REQUIREMENT: Whenever the word "dropdown" turns up in a line of the data below, copy that line.

EXTRACTED ENTRIES below:

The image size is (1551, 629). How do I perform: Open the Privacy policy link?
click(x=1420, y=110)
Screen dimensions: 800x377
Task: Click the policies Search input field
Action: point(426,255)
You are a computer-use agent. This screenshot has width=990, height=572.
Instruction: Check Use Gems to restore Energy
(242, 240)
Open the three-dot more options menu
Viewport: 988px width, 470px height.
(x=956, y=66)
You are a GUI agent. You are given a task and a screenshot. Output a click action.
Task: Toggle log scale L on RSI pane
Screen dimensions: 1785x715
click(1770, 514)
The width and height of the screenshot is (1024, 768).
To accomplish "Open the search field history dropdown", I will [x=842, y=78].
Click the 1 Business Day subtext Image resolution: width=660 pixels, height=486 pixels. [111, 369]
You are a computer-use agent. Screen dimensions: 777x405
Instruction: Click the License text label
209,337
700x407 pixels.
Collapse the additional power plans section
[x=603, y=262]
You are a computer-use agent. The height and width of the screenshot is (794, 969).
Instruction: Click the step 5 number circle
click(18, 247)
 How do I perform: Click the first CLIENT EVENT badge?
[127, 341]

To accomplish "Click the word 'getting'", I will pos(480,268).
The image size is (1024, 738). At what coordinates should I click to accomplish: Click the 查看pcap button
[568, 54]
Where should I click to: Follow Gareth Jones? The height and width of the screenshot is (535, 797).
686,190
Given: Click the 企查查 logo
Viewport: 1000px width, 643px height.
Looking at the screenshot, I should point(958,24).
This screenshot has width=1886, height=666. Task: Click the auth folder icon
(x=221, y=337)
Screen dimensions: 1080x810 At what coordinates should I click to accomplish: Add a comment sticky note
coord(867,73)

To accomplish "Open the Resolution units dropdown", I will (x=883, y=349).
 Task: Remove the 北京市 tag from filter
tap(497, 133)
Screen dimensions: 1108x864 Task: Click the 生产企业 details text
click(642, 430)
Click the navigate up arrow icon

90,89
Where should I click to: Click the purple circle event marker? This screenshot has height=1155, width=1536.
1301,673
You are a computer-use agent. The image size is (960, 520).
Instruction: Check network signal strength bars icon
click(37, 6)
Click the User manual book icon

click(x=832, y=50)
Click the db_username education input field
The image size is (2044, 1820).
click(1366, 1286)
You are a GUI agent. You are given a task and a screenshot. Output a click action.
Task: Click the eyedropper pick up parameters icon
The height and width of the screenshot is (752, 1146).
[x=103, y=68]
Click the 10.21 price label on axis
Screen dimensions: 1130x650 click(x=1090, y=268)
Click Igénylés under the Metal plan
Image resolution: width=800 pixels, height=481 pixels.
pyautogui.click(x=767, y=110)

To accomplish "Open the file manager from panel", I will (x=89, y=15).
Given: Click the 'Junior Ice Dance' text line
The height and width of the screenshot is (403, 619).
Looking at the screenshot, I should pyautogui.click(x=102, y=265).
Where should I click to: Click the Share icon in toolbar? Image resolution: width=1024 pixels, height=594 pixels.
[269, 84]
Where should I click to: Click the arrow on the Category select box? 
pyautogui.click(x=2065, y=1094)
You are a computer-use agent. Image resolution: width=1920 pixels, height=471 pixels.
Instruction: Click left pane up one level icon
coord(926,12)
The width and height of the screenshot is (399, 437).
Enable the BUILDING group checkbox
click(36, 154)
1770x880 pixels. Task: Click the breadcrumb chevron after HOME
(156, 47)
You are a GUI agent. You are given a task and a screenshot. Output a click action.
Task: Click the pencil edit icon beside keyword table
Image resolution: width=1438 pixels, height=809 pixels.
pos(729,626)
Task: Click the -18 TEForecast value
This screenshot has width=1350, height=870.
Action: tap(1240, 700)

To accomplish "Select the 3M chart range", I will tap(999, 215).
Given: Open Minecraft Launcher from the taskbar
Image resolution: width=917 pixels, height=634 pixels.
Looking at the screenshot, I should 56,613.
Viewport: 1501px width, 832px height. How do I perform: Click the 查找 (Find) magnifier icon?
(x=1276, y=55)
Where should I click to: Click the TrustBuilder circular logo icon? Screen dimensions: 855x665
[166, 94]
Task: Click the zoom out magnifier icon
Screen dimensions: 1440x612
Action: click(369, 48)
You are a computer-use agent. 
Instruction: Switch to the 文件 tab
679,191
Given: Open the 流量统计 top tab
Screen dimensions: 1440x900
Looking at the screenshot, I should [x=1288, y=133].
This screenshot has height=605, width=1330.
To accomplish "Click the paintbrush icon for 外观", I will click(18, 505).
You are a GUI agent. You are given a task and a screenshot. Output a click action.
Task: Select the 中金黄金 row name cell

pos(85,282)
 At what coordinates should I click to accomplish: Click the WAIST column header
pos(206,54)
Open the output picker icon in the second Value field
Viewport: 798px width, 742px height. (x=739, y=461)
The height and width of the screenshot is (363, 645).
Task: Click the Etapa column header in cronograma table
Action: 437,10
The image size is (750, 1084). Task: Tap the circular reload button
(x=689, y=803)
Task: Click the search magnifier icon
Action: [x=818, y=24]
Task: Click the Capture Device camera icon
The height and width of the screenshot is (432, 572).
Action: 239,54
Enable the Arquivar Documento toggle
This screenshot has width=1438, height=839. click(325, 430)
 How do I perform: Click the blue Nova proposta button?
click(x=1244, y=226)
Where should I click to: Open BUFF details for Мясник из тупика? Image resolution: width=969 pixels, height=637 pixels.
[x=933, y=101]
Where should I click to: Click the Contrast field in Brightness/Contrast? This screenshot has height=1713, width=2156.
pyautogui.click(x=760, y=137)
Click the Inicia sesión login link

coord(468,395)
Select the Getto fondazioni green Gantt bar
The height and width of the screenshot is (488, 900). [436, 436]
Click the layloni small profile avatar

End of EXTRACTED ENTRIES.

RESPONSE TO THE EXERCISE:
To accomplish "Open the search field history dropdown", I will [x=842, y=78].
To accomplish "Open the Resolution units dropdown", I will (x=883, y=349).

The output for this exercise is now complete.